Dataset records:

•••••

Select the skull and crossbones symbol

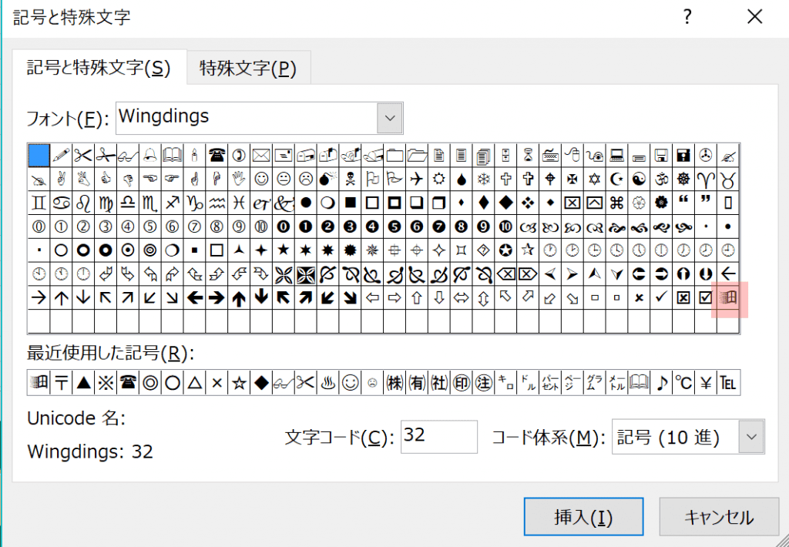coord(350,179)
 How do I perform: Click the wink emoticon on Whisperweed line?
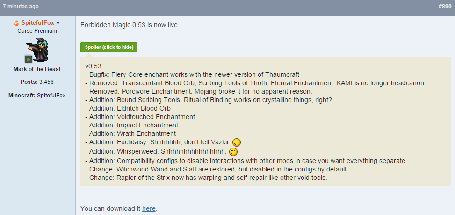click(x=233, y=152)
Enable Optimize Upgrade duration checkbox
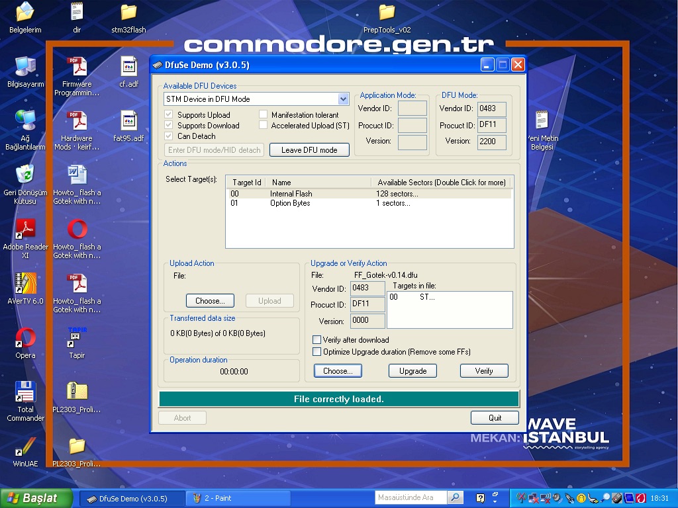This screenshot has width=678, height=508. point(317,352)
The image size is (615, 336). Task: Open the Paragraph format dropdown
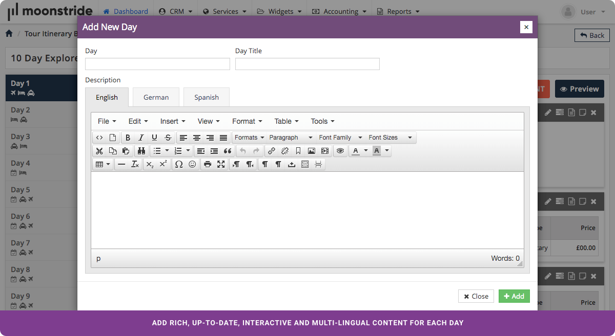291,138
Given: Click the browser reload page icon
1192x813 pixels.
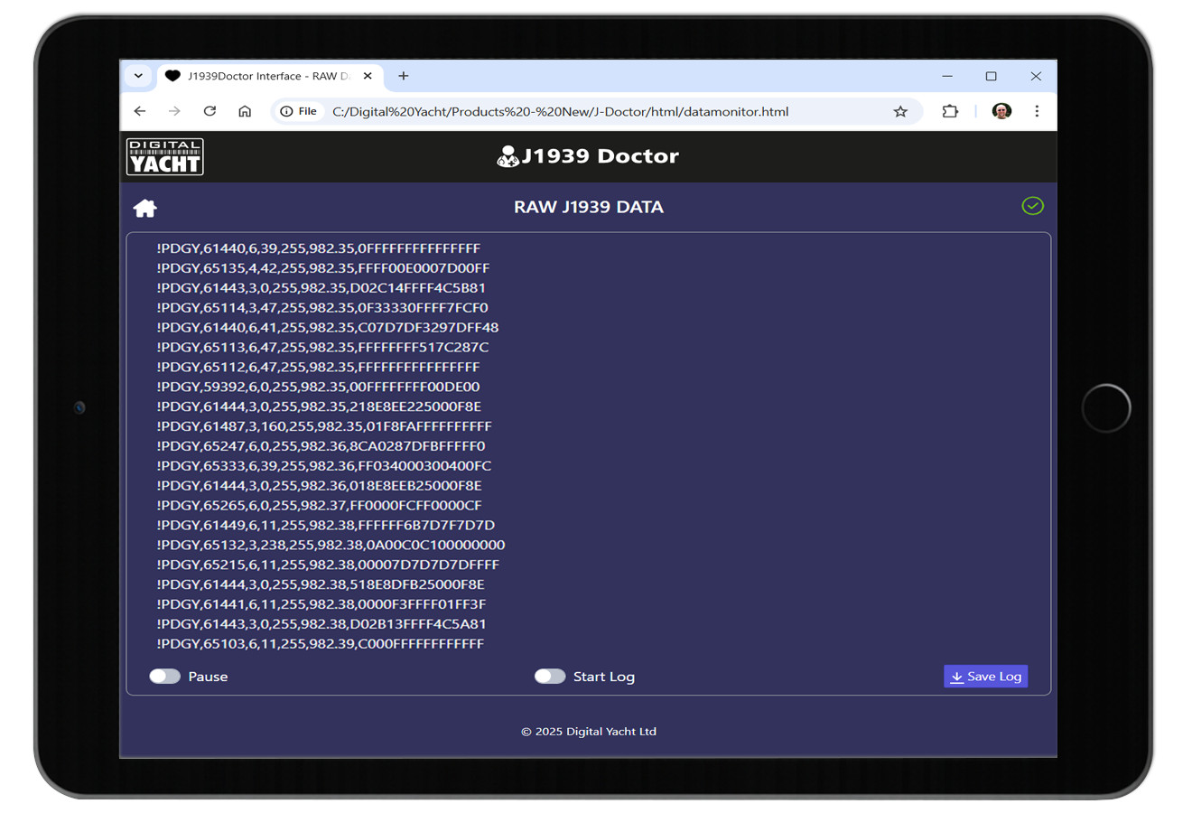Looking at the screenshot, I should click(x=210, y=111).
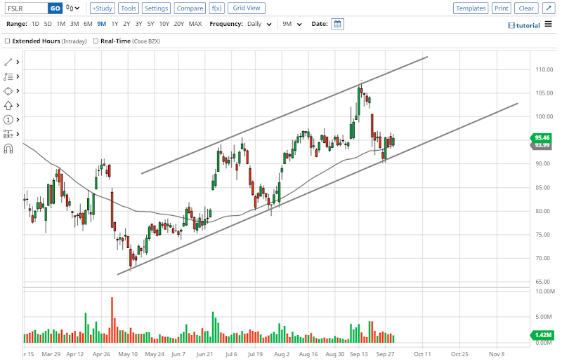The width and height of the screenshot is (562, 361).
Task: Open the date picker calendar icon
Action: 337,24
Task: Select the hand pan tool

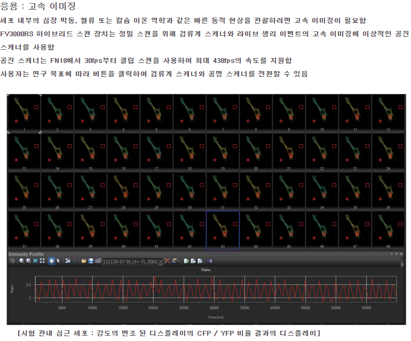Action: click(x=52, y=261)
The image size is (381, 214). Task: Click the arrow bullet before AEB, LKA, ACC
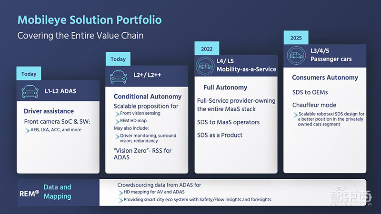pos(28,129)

•••••

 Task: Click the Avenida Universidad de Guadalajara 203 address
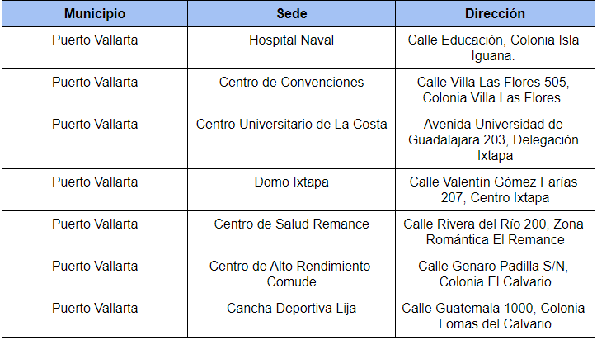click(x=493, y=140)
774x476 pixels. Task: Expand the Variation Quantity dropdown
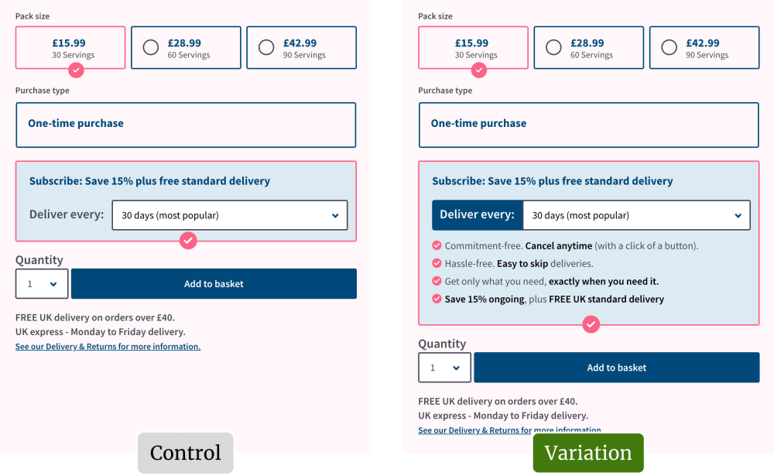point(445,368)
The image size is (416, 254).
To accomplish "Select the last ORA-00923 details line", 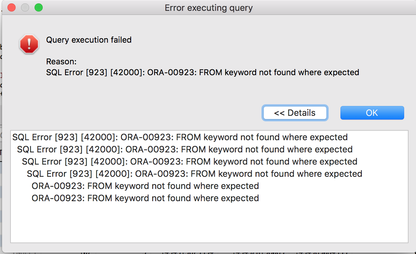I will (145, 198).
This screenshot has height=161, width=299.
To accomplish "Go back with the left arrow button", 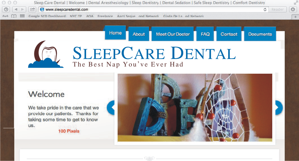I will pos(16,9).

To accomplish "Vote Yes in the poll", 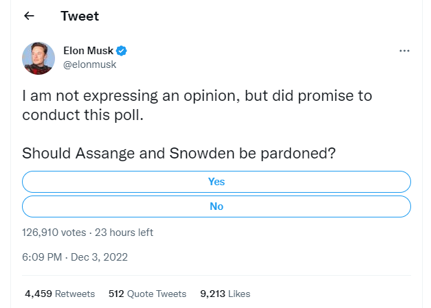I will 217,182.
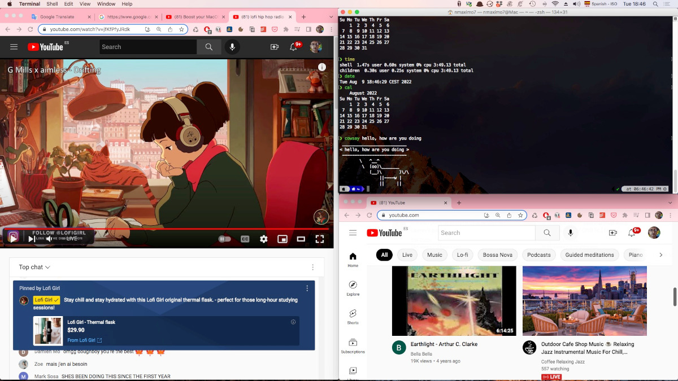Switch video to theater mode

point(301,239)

•••••

-- Exercise directions --
Given the entries above, transcribe exactly the lines from the one holding "Select the skull and crossbones symbol" through the one holding "Given: Click the browser reload page icon"; pictures do not belong in the transcription.

-- Result --
Select the skull and crossbones symbol

coord(350,179)
 How do I perform: Click the wink emoticon on Whisperweed line?
click(x=233, y=152)
Enable Optimize Upgrade duration checkbox
This screenshot has width=678, height=508. point(317,352)
The image size is (615, 336). Task: Open the Paragraph format dropdown
291,138
Given: Click the browser reload page icon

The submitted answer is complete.